Although Google’s human testers said it was a lot of fun playing Werewolf against the AI bots, they rated it a 2/5 or 3/5 for inference and found that the best strategy for winning was to stay silent and let some bots take responsibility.
As Friedhoff explains, this is a reasonable strategy for a werewolf, but not necessarily an interesting one or the focus of the game. Players could have more fun by changing the robot’s personality; in one instance, they told the robot to talk like a pirate for the rest of the game, which the robot did — while also becoming suspicious, asking, “Why are you guys doing this?” Do you want to do such a thing?”
Beyond that, the tests showed the limitations of the robot’s reasoning. They’ll give robots personalities—like a paranoid robot that’s suspicious of everyone, or a theater robot that talks like a Shakespearean actor—and other robots react to those personalities without any context. They found the drama bot suspicious of its verbosity and circumlocution, even though this was its default personality.
In real-life Werewolf, the goal is to capture what people say or do different from usual. This is where these LL.M.s fall short.
Friedhoff also provides a hilarious example of a robot’s hallucinations leading villagers astray. When Isaac (the prophet robot) accuses Scott (the werewolf robot) of being suspicious, Scott responds that Isaac accused the innocent “Liam” of being a werewolf and unfairly banished him. Isaac responds defensively and suspicion turns on him – even though Liam doesn’t exist and the scene is made up.
Google’s AI efforts, like Gemini, get smarter over time. Another GDC panel showcased Google’s vision for generative AI video games that automatically respond to player feedback in real time and feature “hundreds of thousands” of LLM-powered NPCs that can remember player interactions and answer them organically The problem.
Still, experiments like this go beyond the bold plans of Google executives and show how far artificial intelligence has to go before it’s ready to replace actual written conversations or real-life players.
It’s truly impressive that Chen and Friedhoff have managed to mimic the complexities of dialogue, memory, and reasoning found in party games like Werewolf! But these LL.M. robots need to go back to school to be consumer-ready.
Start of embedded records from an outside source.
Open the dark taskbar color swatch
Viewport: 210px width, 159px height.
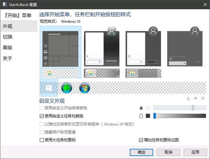[148, 116]
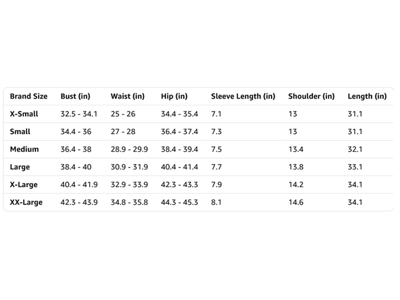The width and height of the screenshot is (400, 300).
Task: Select the Bust (in) column header
Action: [76, 97]
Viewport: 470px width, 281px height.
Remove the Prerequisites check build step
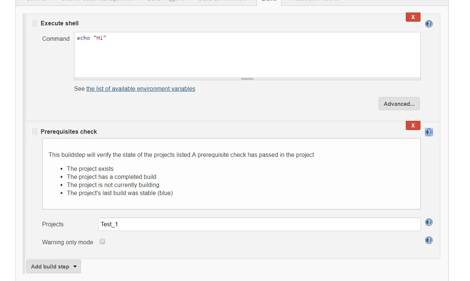(x=413, y=126)
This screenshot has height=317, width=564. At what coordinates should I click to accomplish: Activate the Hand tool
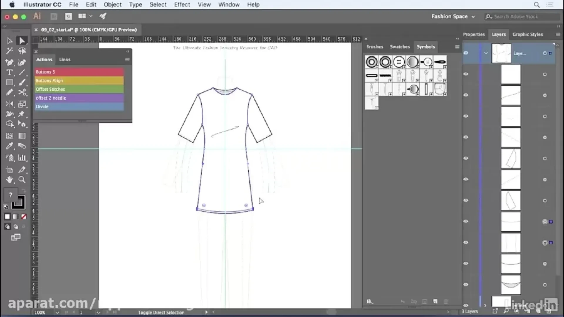point(9,180)
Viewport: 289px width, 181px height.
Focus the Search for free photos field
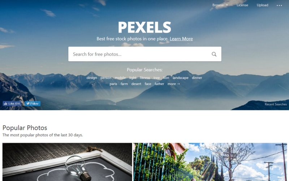[145, 54]
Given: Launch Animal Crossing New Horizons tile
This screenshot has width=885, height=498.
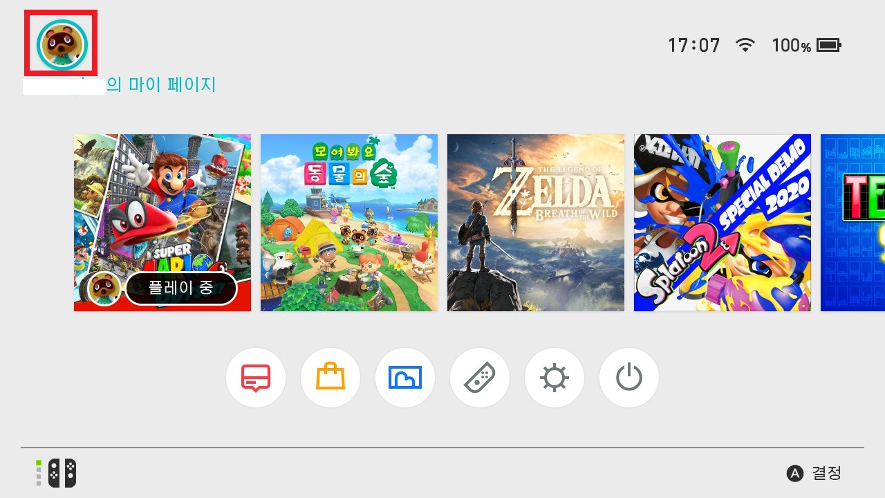Looking at the screenshot, I should [x=349, y=223].
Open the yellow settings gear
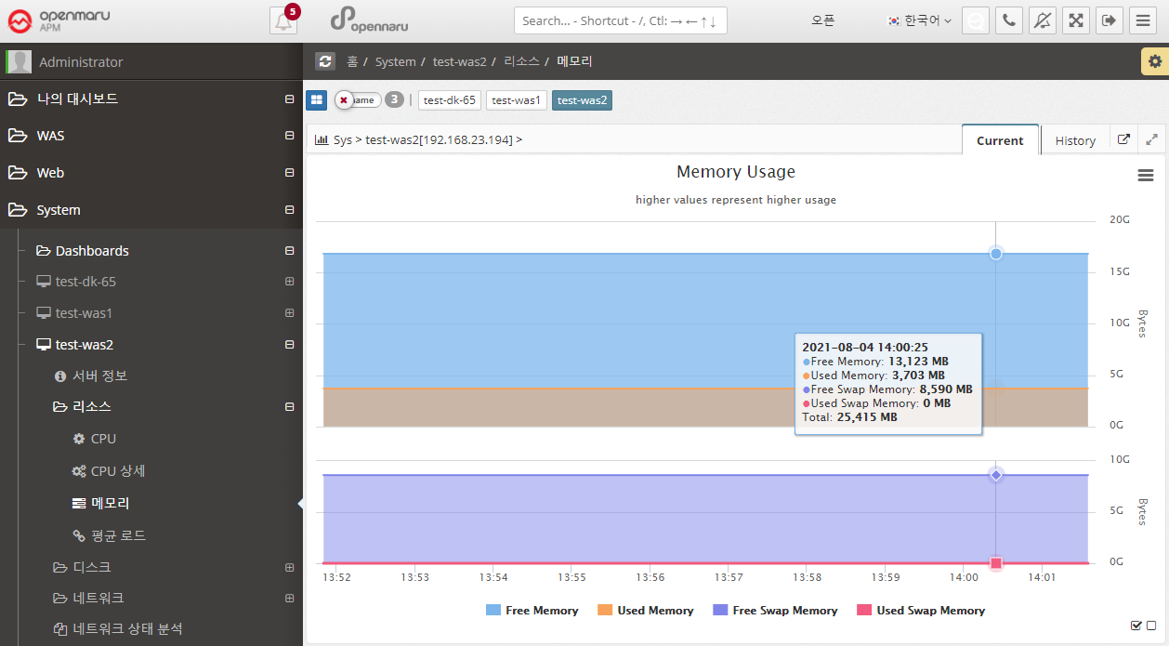Image resolution: width=1169 pixels, height=646 pixels. [1154, 61]
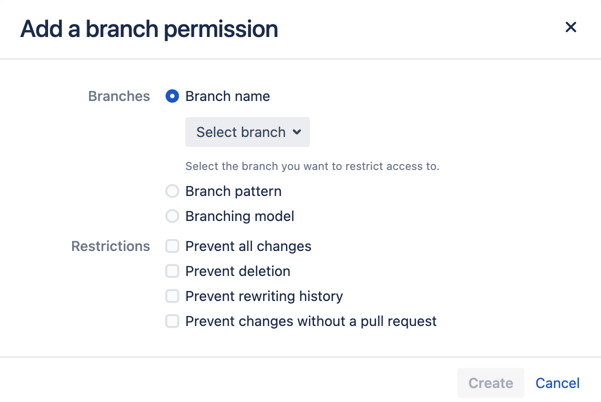Click the 'Add a branch permission' dialog title
The height and width of the screenshot is (402, 601).
coord(149,29)
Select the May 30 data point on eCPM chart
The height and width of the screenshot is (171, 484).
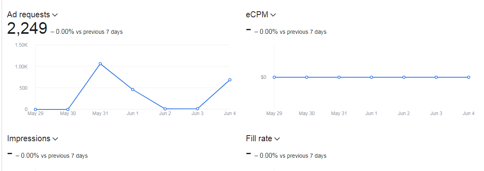pos(307,77)

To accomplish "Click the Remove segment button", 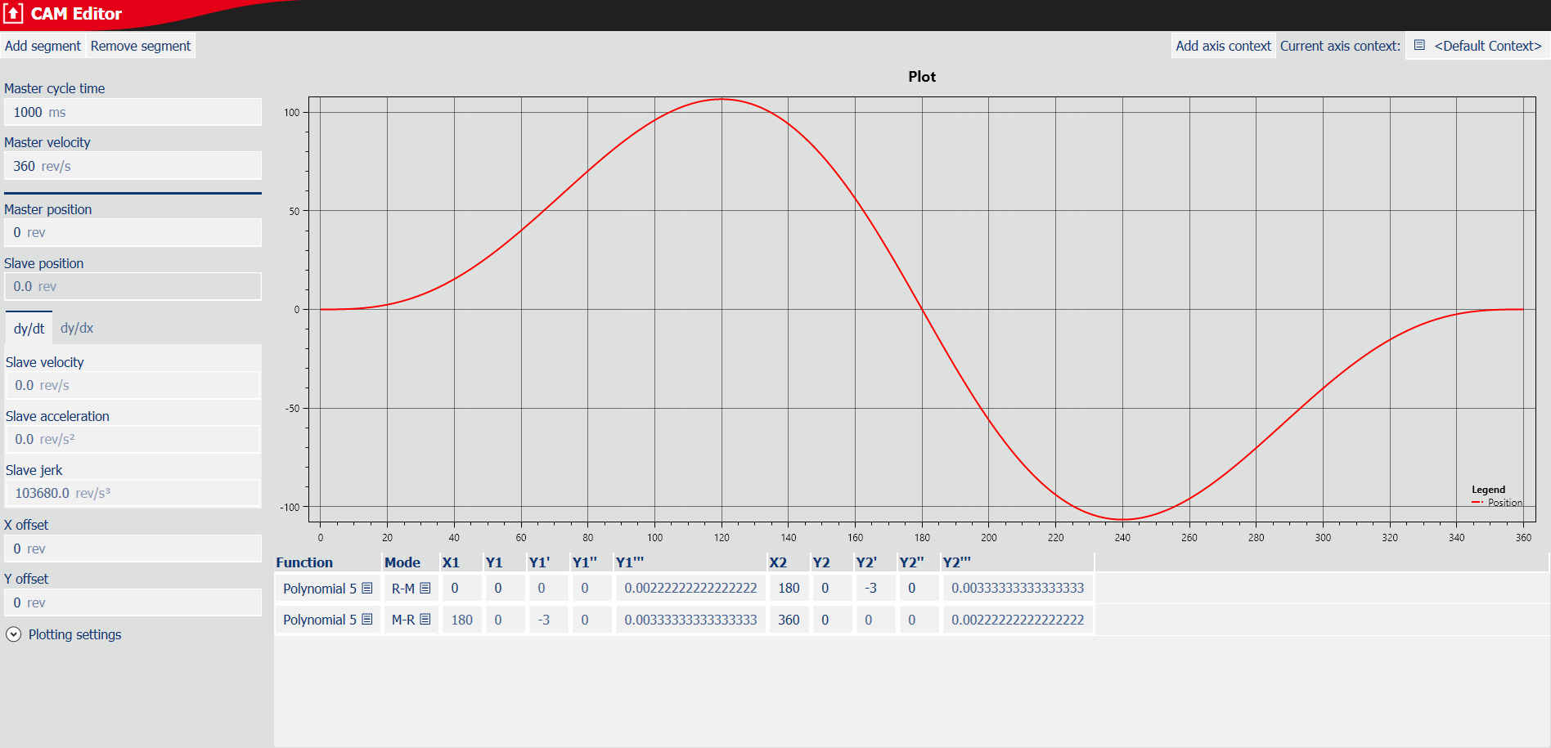I will tap(141, 46).
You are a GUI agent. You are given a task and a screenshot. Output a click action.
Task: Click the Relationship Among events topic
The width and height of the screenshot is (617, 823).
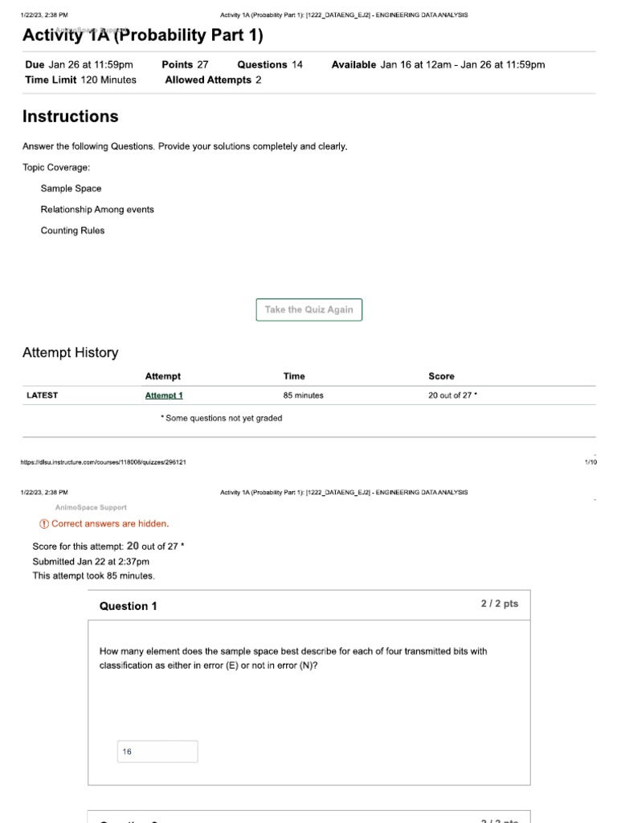click(97, 210)
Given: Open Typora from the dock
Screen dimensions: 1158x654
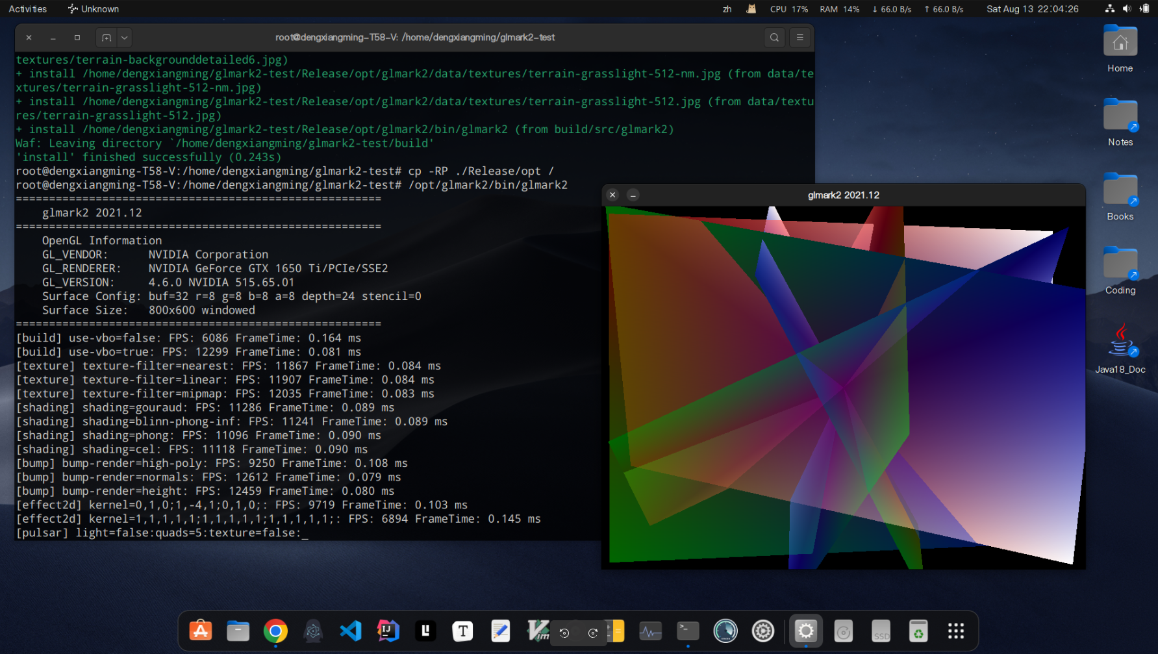Looking at the screenshot, I should [462, 631].
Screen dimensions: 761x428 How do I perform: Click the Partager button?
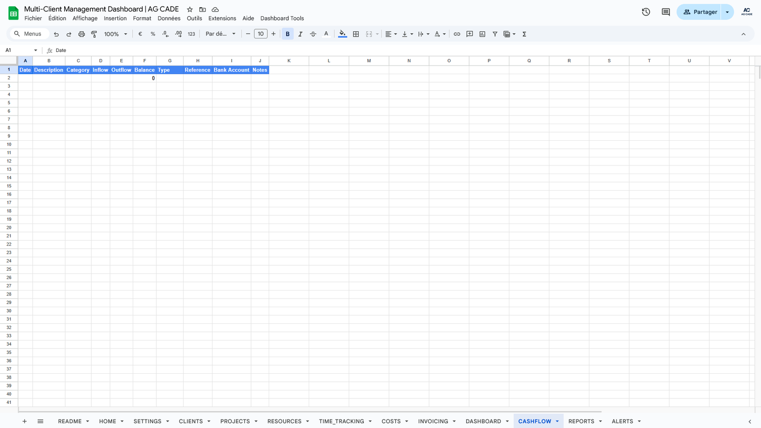click(x=700, y=12)
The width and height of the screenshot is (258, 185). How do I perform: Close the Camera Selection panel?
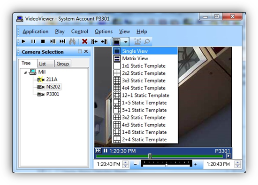(86, 51)
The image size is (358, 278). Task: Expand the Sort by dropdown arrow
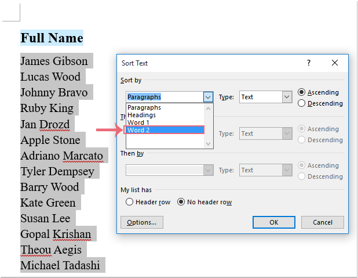coord(208,97)
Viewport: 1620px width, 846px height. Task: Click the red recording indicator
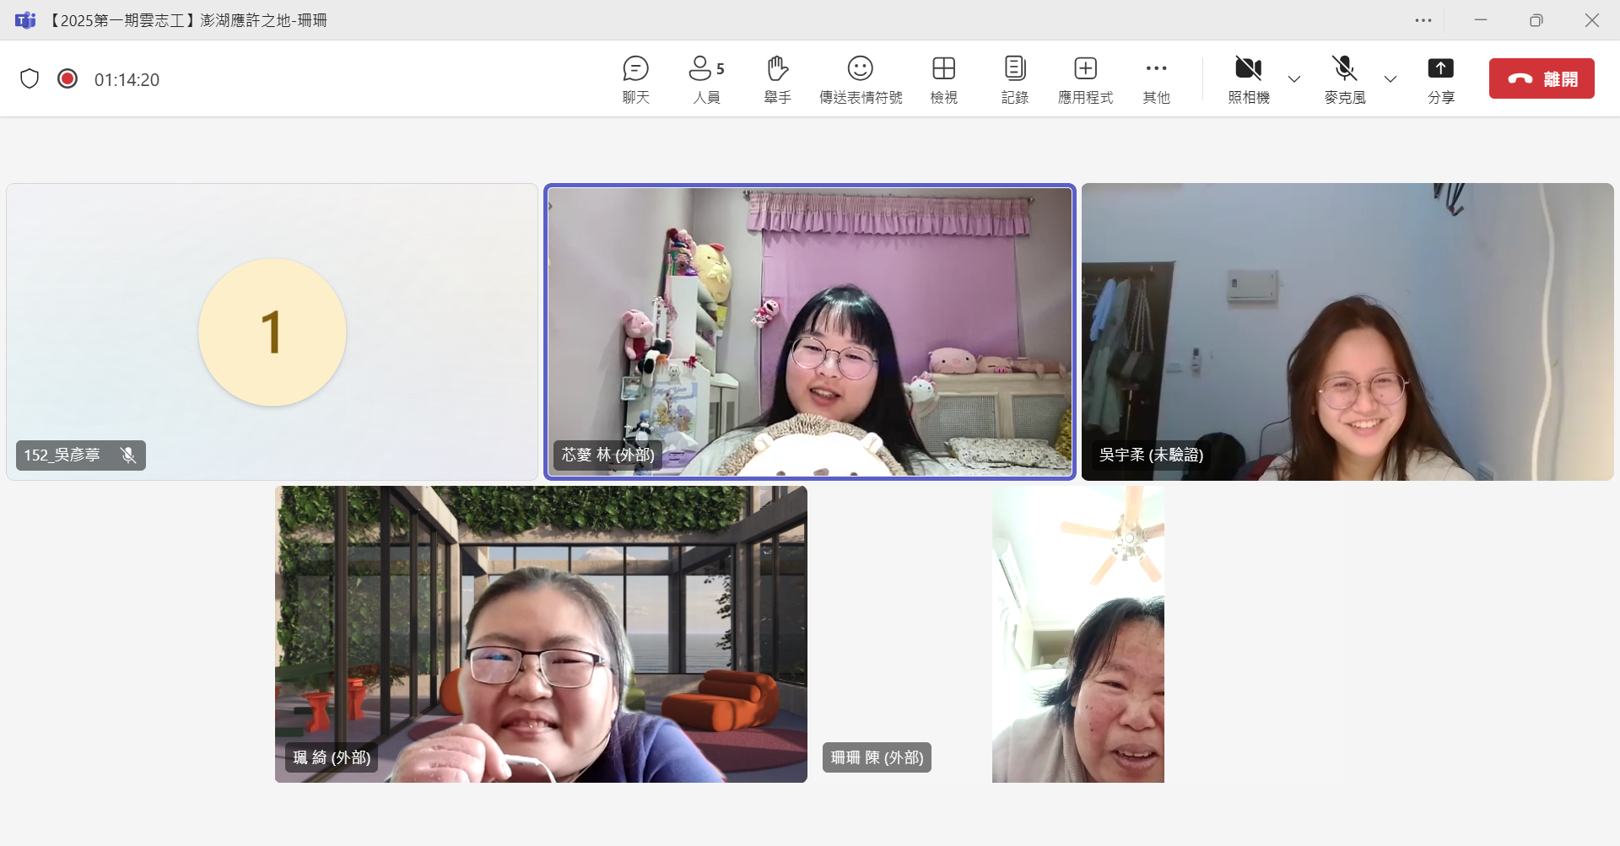click(x=68, y=79)
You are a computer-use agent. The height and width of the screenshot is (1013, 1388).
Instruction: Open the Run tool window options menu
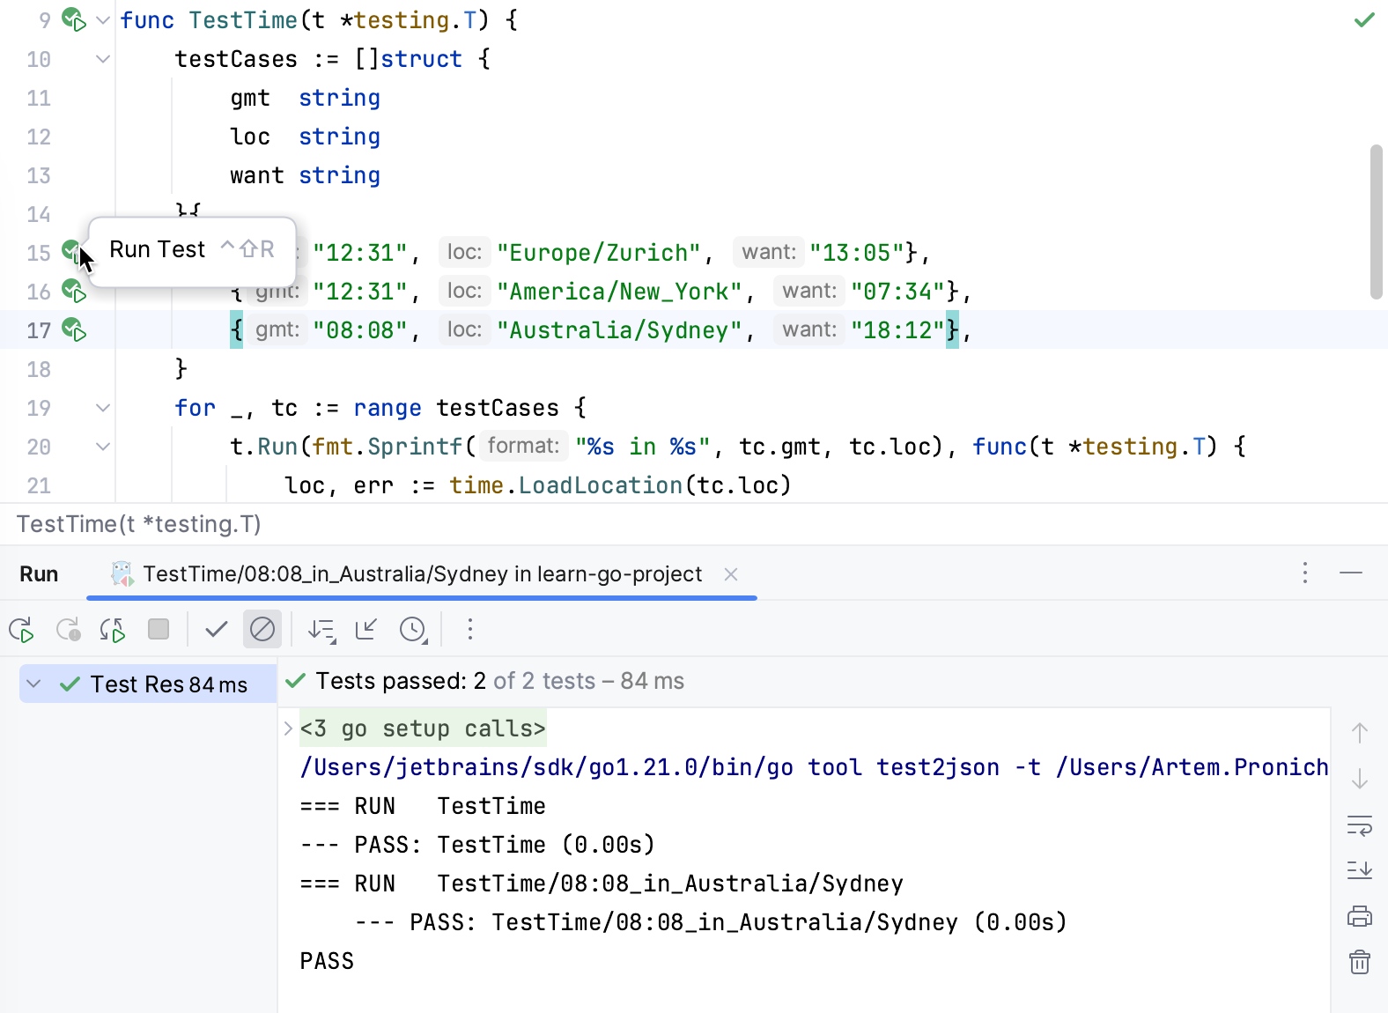tap(1305, 573)
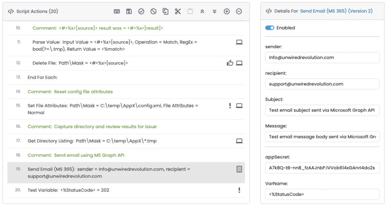Click into the Subject text field
387x206 pixels.
(322, 110)
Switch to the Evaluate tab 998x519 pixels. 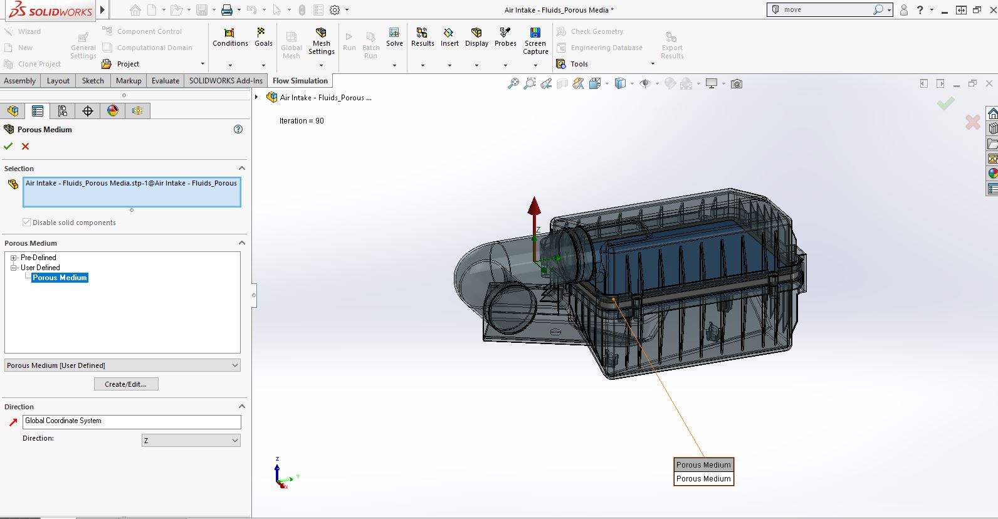tap(165, 81)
Friedhoff, meanwhile, says that such LLM experiments are a great way for game developers to “contribute to machine learning research through games,” and their experiments show that players are more interested in: architecture Teach LLM personalities, not play with them.
Ultimately, the idea of a mobile game with text-based characters that respond organically to text is interesting, especially for interactive fiction, which often requires hundreds of thousands of words of dialogue to provide enough choice for players.
If the best Android phones with AI-enabled NPUs could deliver fast LLM responses for organic gaming, this could be a real game-changer for gaming. This experiment in generating werewolves is a good reminder that this future is still a long way off.